(Beginning of MATERIAL SUPPLIED)
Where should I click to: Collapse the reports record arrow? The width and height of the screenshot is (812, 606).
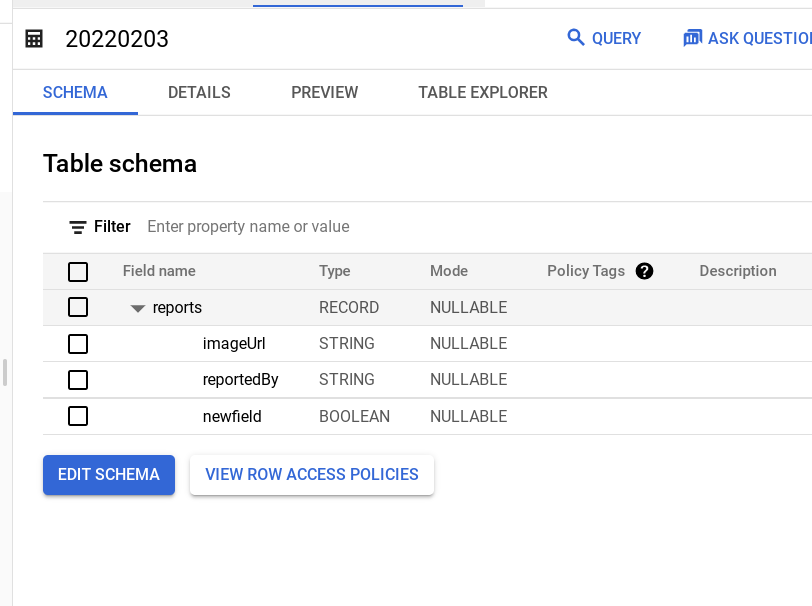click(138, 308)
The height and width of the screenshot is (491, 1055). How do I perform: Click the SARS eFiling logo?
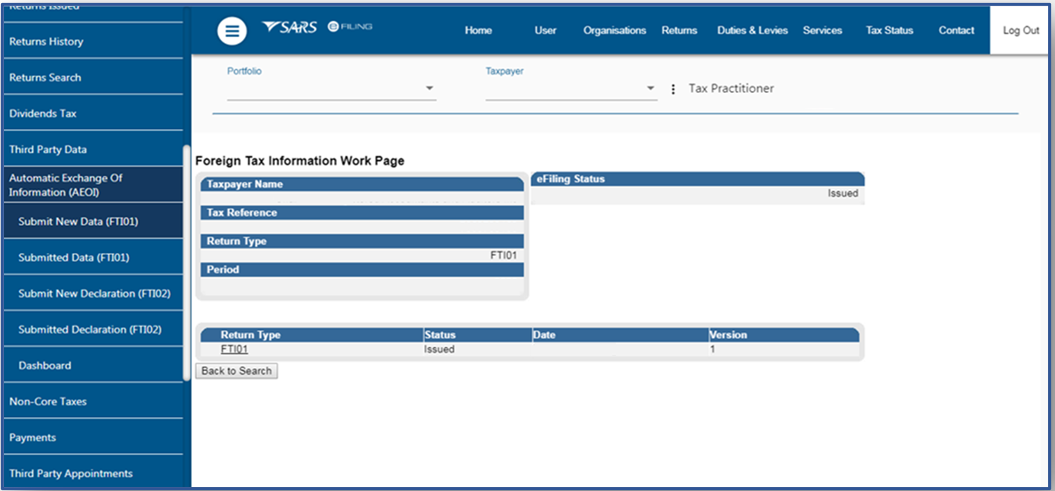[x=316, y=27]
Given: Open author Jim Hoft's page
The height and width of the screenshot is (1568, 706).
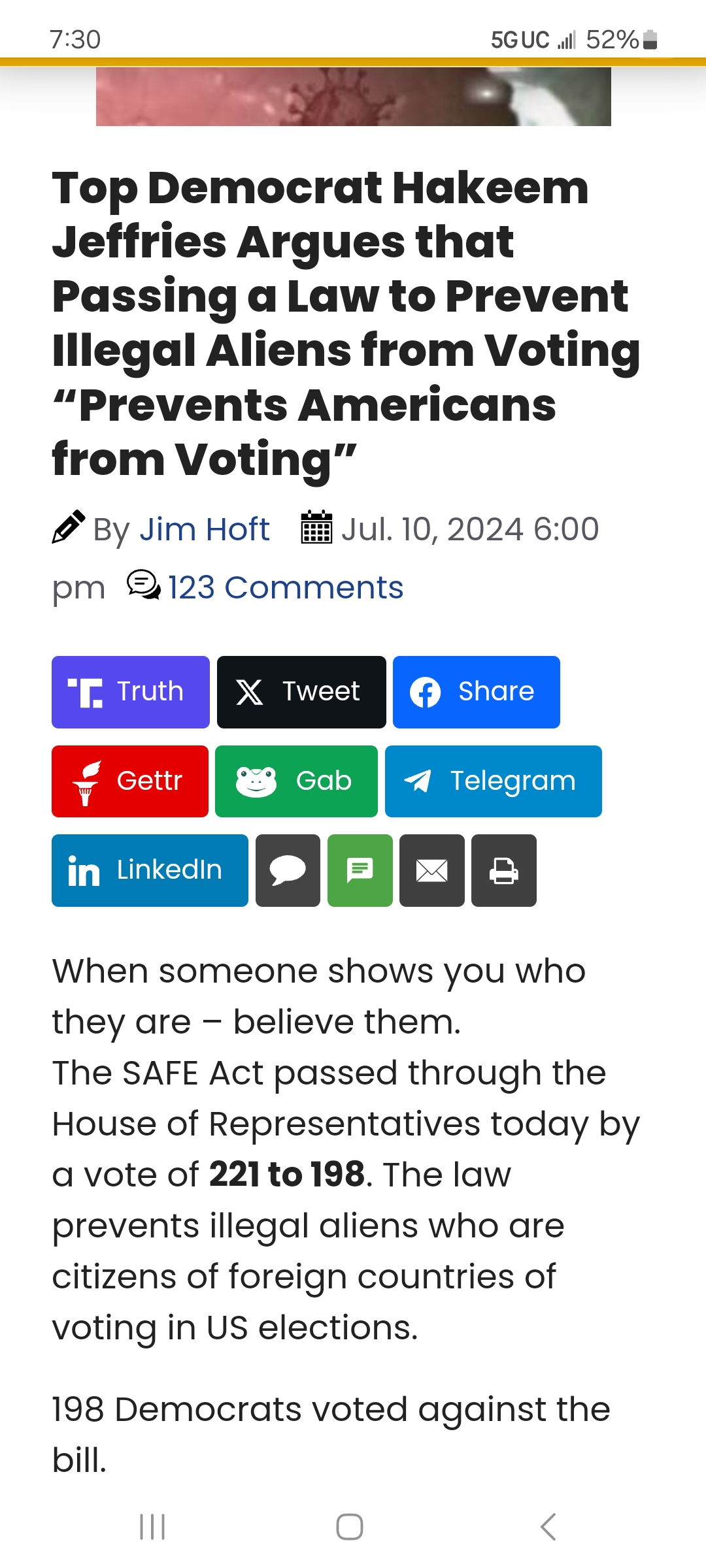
(End of MATERIAL SUPPLIED)
The records above should be written out in full and unchanged, except that pictures are dropped.

Where should I click to: Collapse the reports record arrow? The width and height of the screenshot is (812, 606).
click(138, 308)
The height and width of the screenshot is (491, 1055). How do I perform: Click the SARS eFiling logo?
[x=316, y=27]
Given: Open author Jim Hoft's page
The height and width of the screenshot is (1568, 706).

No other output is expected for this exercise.